» RECORDS PROVIDED
··········

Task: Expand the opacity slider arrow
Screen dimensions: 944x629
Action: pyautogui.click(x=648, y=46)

··········

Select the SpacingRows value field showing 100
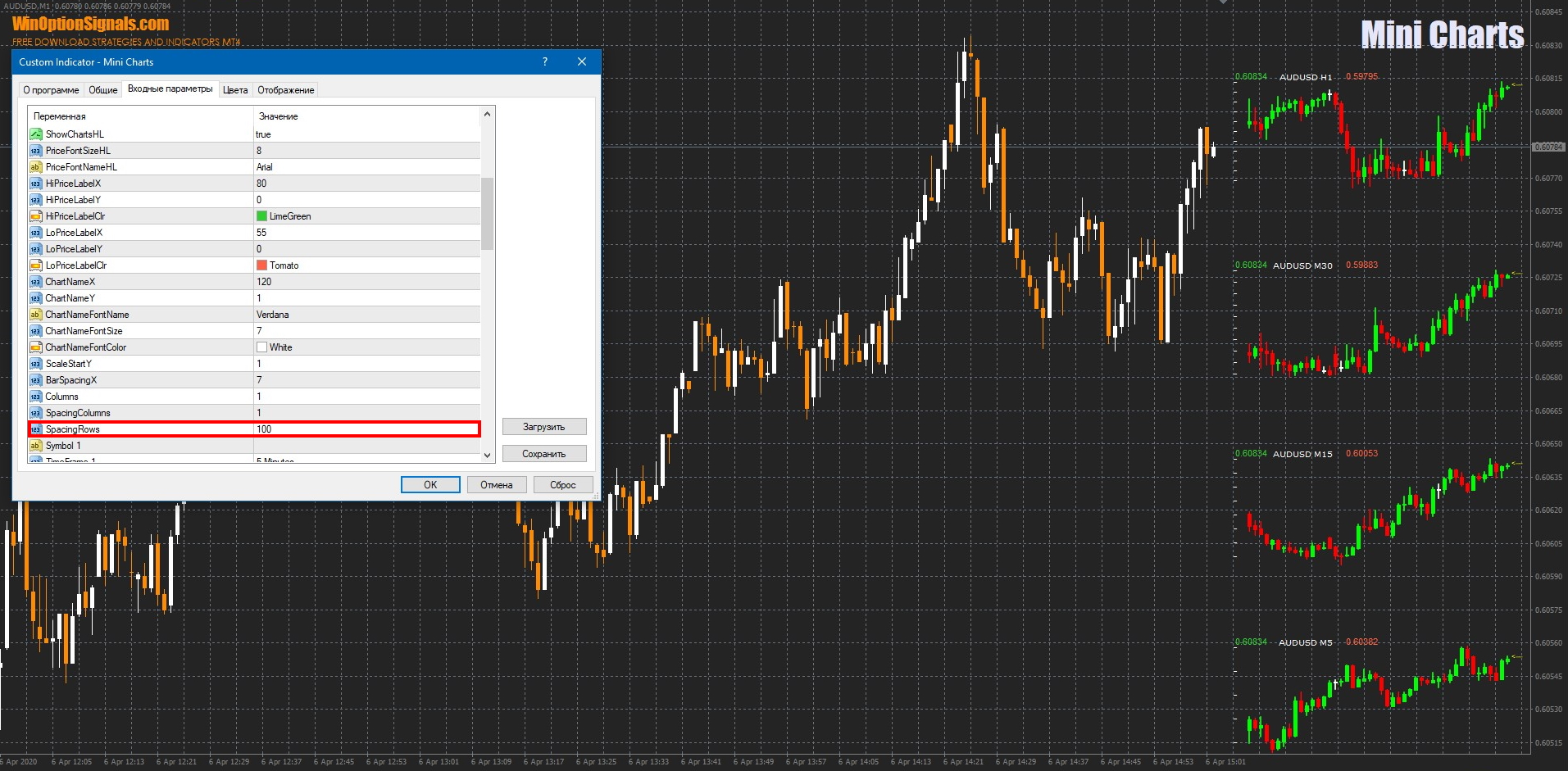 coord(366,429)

··········

» GOAL
Rescale everything from the line containing "Select the SpacingRows" down to the line containing "coord(366,429)", both ends included. Write out only those lines with the request unchanged and each answer coordinate multiplied by 0.75 and rounded to a whole number, halves up, and leave the pictures out.

» EXERCISE SOLUTION
Select the SpacingRows value field showing 100
 coord(275,322)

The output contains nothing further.